Für Peter Neururer, Trainer des Fußball-Zweitligisten VfL Bochum, ist das Problem, dass daraus ein Problem gemacht werde in der Öffentlichkeit. Er plädiert für eine offene Gesellschaft - ohne Diskussionen über sexuelle Neigungen: „Grundsätzlich ist das für mich gar kein Thema. Aber wenn

jemand gefragt wird, ob er homosexuell ist, und er es ist, dann sollte er es offen sagen“, meint er - und zwar „auch während seiner Karriere.
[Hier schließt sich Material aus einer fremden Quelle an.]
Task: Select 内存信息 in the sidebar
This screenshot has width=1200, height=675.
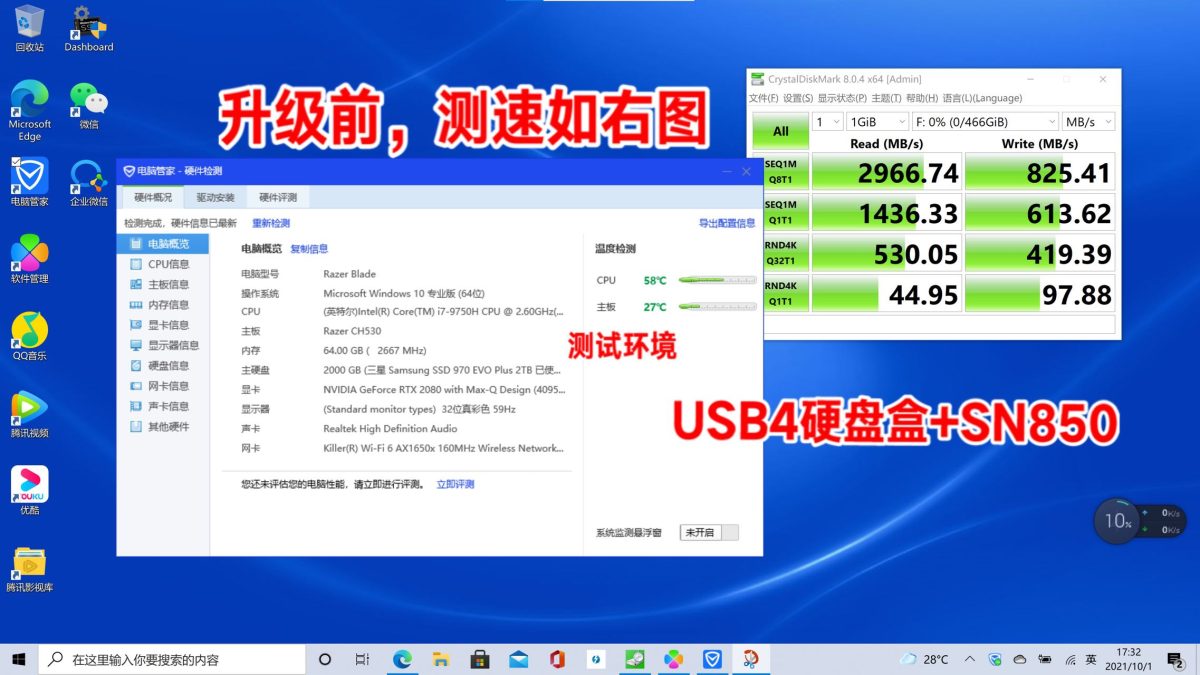Action: 166,305
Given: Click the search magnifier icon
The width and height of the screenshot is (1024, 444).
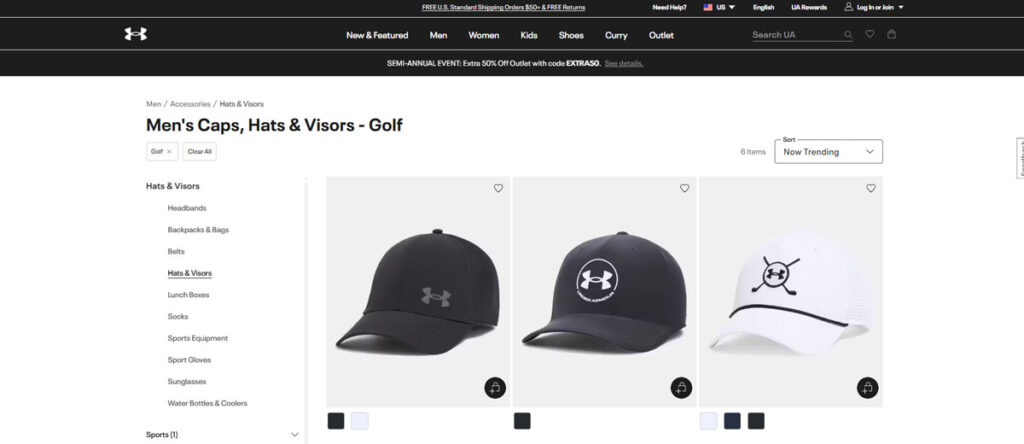Looking at the screenshot, I should [848, 35].
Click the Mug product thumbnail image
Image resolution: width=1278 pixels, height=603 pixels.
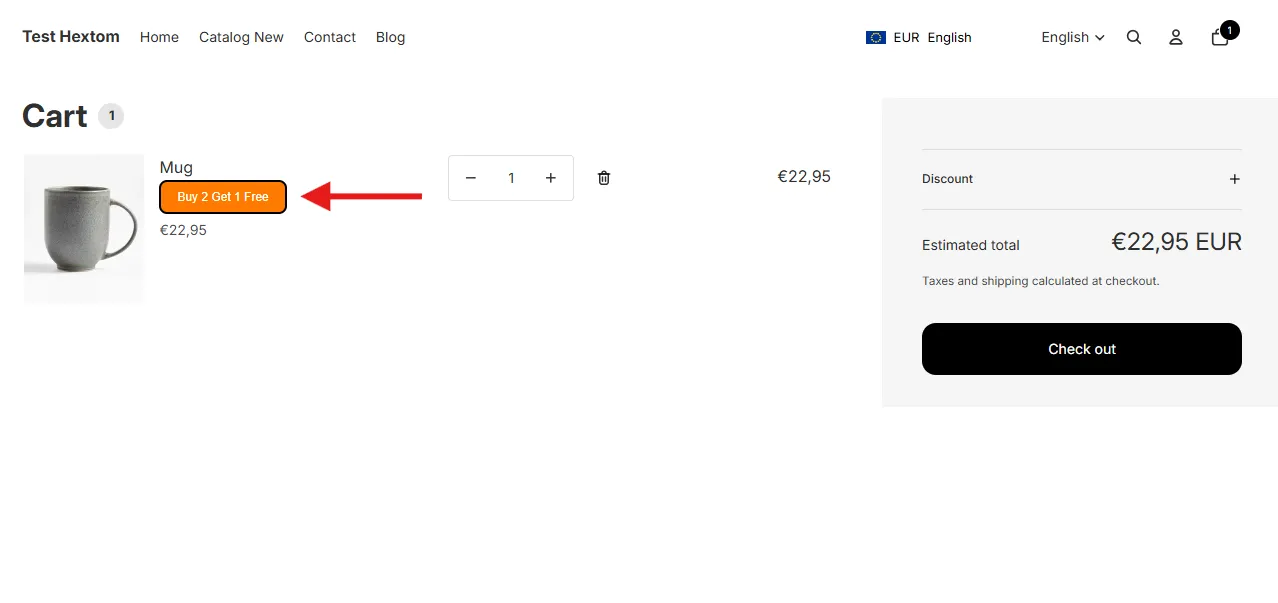tap(84, 229)
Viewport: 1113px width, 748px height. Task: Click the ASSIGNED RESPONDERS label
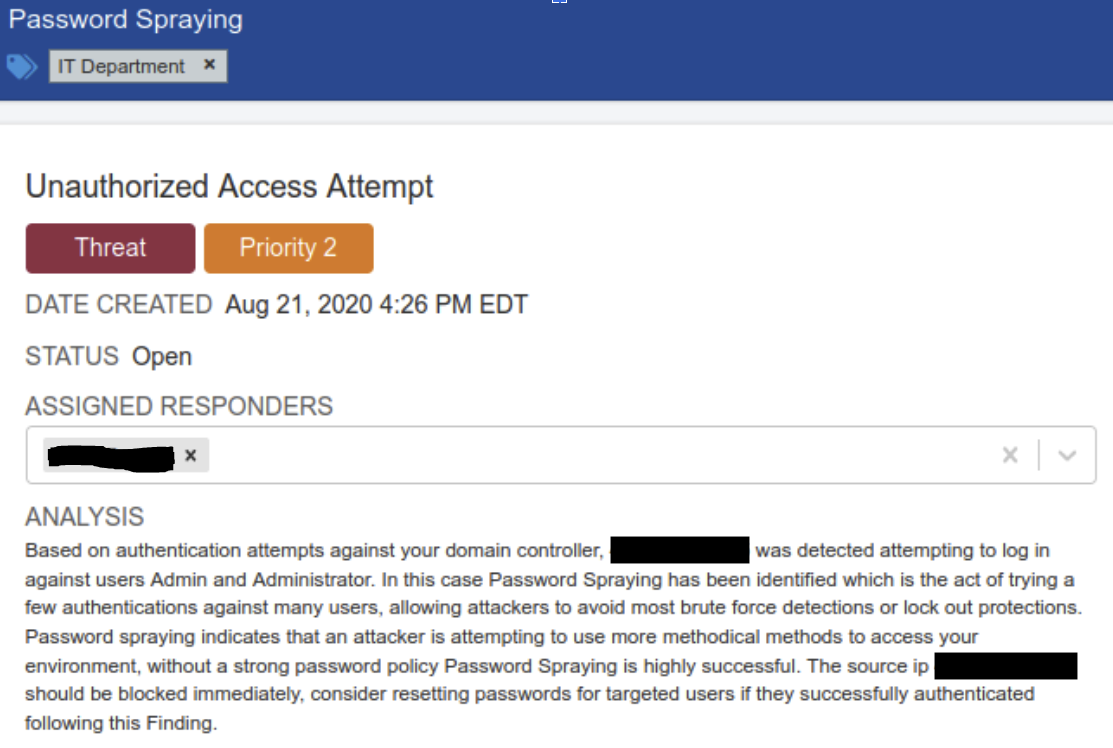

Wenn jeder damit offen umginge, wäre es bald kein Thema mehr.“ Warum es Vorbehalte gebe, im Fußball, bei Fans? „Fußball gilt als Männersport“, sagt Neururer, „mit Männern wird Homosexualität nicht assoziiert. Dabei können Homosexuelle genauso gut Fußball spielen wie Heterosexuelle.“

Neururer ist viel herumgekommen, bei zwölf Vereinen hat der 58-jährige Trainer des VfL Bochum Profiteams trainiert. Darunter könnten auch Homosexuelle gewesen sein - Neururer weiß es nicht, „weil mich die Sexualität von den Spielern nicht interessiert. Ob sie heterosexuell oder homosexuell sind - wen interessiert das?“ Auch in der Kabine sei dies daher nie ein Thema gewesen.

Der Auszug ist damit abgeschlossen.